DATA SHOWN:
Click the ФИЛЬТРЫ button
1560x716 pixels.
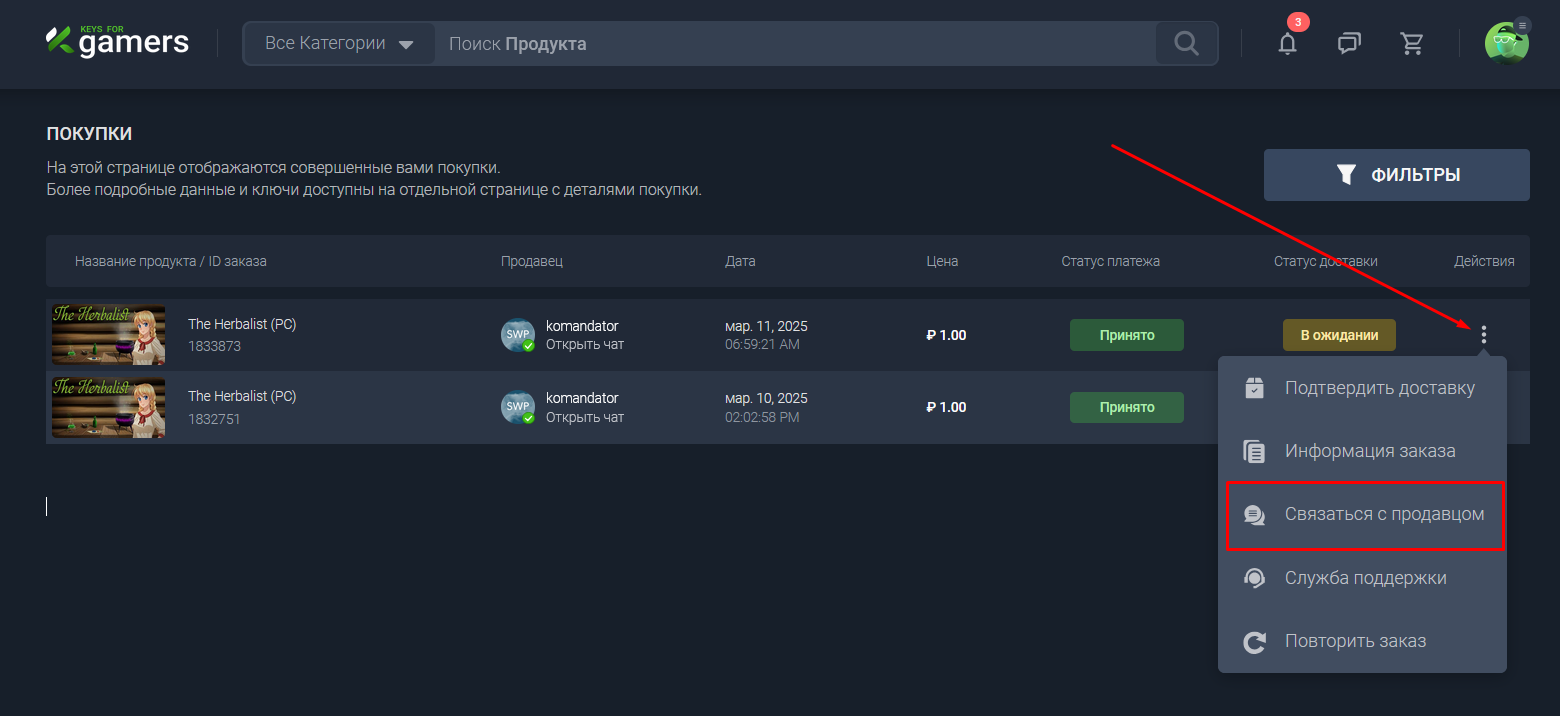point(1396,175)
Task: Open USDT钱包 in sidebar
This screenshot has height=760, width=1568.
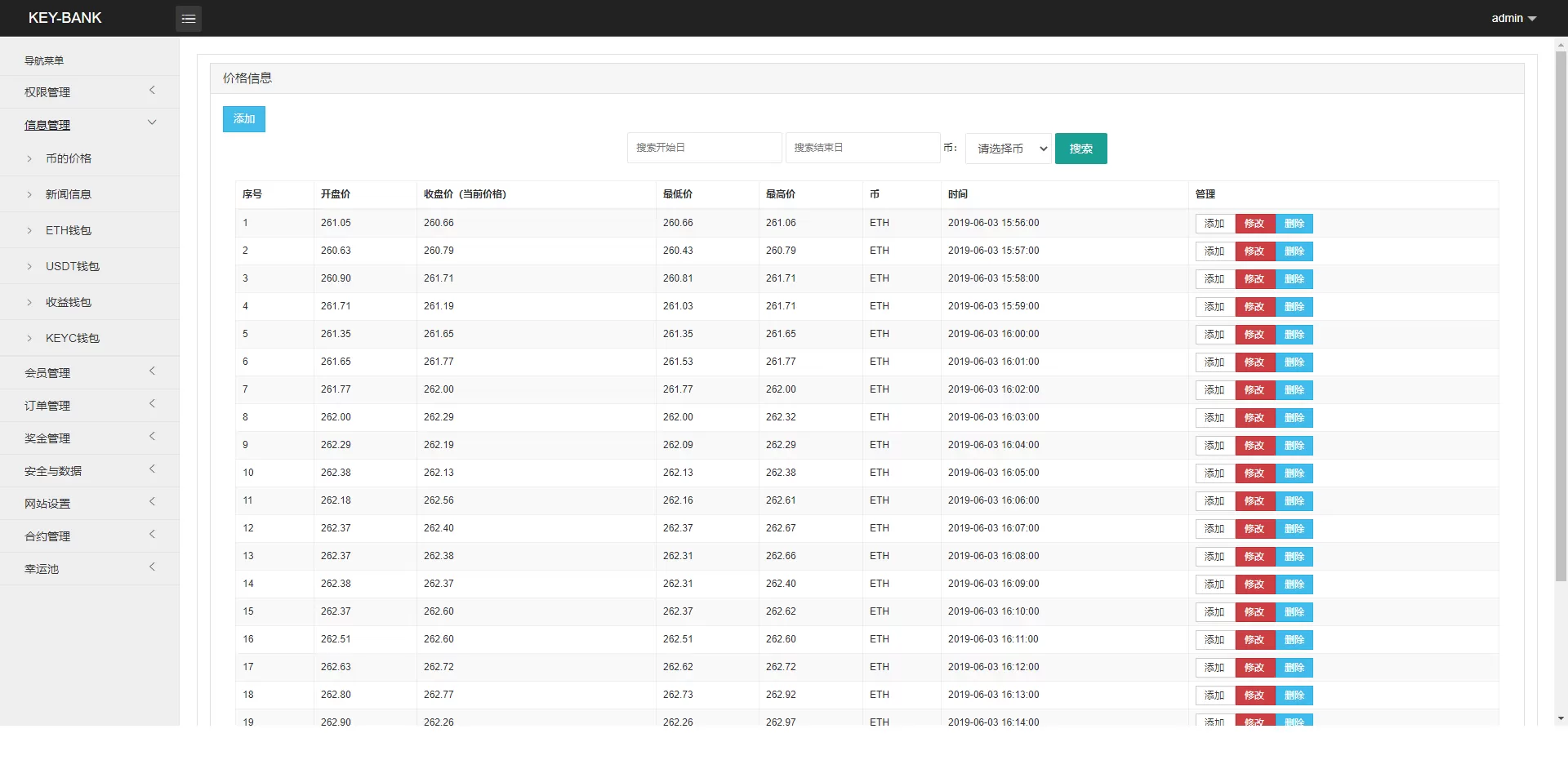Action: [72, 266]
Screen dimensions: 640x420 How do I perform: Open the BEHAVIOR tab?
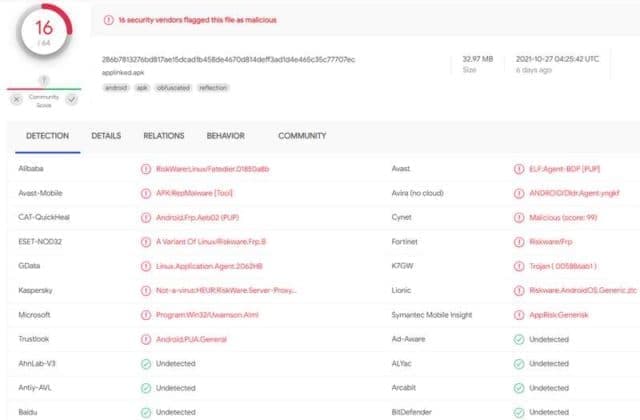tap(225, 135)
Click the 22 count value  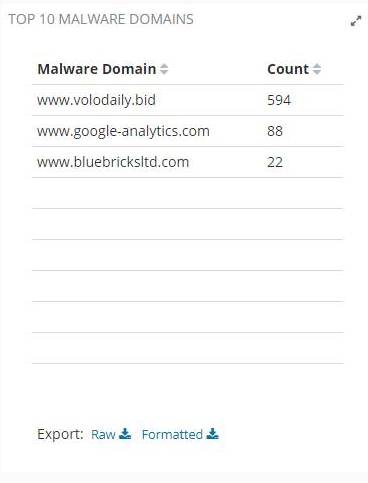275,162
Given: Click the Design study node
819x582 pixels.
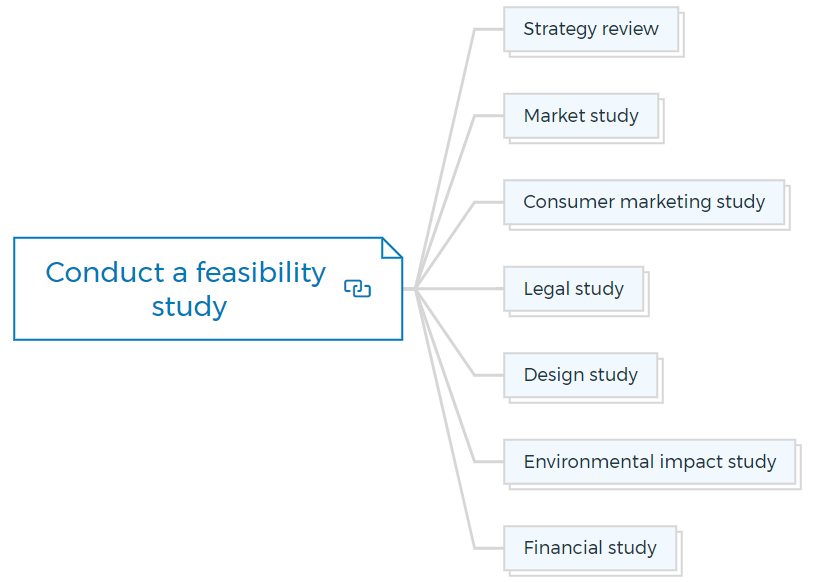Looking at the screenshot, I should click(x=580, y=375).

PROBLEM TO SOLVE: Copy verbatim the span that begins at the line containing "Given: Click the Design study node" and ends at the last line of the material, inclusive of both; exclude pictures.

OUTPUT:
Given: Click the Design study node
819x582 pixels.
Looking at the screenshot, I should click(x=580, y=375).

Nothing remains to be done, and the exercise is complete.